*** Opening of Document section ***

This is resisted by Bell.
Apart from the issue of the first trial, Bell does not put forward submissions
against an adverse order
as to costs on a party–and–party
basis.
- Essentially,
it was argued that Bell conducted the trials in a way that was plainly
unreasonable. Further, the first defendant relies
upon a Calderbank
letter to seek indemnity costs (or solicitor-client) costs from 2 July 2008.
The question then arises whether it was unreasonable
for Bell not to accept the
Calderbank offer contained in the Calderbank letter, assuming the
offer was to be so treated.
- Undoubtedly,
Bell’s case was founded on a series of varying and implausible
conjectures, which I found were explicable and
could not be a basis for a
determination in favour of Bell. Moreover, Bell had the advantage of the first
trial and the decision
of the Full Court to consider its case before embarking
upon the second trial.
- It
was argued by Bell that no order as to costs should be made as the application
was made in the public interest.
- I
do not consider that, even if there was a public interest element in this
proceeding, this would be reason to make no order as
to costs. Bell brought
this proceeding to primarily protect its own interests, and was eventually
unsuccessful.
- Nevertheless,
I do not consider that Bell should pay any costs on an indemnity basis. Up
until the second trial, there were objective
matters which gave some basis to
continue with the proceedings. Finkelstein J found in favour of Bell, and as
the Full Court said
in Life Therapeutics Limited v Bell IXL Investments
Limited [2008] FCAFC 144 at [35]:
There was evidence led at trial from which it was open to the primary judge
to infer that the allotment of shares was made not to
benefit LFE but to support
the directors and keep them in office. That inference was not inevitable but
much depended on when it
was to be inferred that the directors of LFE learned of
the acquisition by a large shareholder of about 7% of the issued stock and
what
was inferred to be the state of mind of the directors at that time. The making
of those inferences depended upon a number of
intermediate findings of fact,
none of which was made by the primary judge but, no less importantly, none of
which was rejected by
the primary judge. Some of those intermediate findings of
fact necessarily depended upon what assessment was made of the credibility
of
certain evidence given by particular witnesses and, for that matter, the
credibility of the witnesses generally. They are not
findings of fact which
this Court can make based only on the transcript of
evidence.

*** Close of Document section ***
*** Opening of Study material ***

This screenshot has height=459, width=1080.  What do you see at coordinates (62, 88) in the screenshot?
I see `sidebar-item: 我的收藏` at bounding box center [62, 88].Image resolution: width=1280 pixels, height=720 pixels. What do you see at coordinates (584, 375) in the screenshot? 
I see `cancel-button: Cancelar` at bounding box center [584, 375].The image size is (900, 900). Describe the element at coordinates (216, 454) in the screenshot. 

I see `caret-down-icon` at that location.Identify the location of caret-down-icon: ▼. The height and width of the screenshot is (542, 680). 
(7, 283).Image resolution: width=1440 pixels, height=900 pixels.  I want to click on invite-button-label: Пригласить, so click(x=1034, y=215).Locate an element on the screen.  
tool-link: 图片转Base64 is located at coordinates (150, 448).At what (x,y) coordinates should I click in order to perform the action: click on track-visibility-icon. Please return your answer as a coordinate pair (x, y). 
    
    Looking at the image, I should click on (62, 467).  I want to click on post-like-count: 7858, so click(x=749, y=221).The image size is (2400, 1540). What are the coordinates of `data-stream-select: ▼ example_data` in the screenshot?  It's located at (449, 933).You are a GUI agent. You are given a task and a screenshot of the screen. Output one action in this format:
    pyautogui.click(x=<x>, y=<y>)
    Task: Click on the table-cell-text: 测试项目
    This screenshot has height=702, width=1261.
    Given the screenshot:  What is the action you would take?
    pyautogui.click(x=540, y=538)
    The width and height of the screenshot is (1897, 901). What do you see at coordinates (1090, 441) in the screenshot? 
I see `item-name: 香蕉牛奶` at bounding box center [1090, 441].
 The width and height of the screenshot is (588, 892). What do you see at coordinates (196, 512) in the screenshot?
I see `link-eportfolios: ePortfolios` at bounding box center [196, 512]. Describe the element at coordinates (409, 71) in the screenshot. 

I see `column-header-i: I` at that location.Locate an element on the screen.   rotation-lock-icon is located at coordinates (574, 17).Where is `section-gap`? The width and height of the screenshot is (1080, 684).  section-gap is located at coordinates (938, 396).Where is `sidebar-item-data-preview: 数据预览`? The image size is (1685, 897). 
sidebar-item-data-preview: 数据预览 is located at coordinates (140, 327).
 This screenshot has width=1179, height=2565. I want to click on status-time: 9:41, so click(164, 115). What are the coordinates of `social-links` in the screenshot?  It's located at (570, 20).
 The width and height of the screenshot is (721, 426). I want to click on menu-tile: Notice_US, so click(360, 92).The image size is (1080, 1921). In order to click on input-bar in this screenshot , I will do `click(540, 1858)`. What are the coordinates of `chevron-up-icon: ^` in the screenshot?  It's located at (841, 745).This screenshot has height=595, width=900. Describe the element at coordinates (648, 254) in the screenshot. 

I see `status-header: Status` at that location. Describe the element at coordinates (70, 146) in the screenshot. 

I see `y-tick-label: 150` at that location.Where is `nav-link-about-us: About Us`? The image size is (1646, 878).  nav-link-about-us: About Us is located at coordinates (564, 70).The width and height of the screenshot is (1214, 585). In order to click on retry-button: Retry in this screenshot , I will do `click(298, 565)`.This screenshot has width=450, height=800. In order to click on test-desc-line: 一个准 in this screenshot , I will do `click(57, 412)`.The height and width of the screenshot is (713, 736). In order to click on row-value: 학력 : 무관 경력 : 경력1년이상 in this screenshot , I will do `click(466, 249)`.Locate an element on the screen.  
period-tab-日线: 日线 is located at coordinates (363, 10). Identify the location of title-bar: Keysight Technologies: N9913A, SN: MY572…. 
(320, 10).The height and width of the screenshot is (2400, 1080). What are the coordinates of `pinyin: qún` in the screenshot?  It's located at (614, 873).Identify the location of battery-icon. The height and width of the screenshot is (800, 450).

*** Close of Study material ***

== Try it ==
Answer these questions from the costs ruling.
1. From what date does the first defendant seek indemnity costs?
2. On what ground did Bell argue that no order as to costs should be made?
3. Which judge found in favor of Bell?

== Task result ==
1. 2 July 2008.
2. That the application was made in the public interest.
3. Finkelstein J.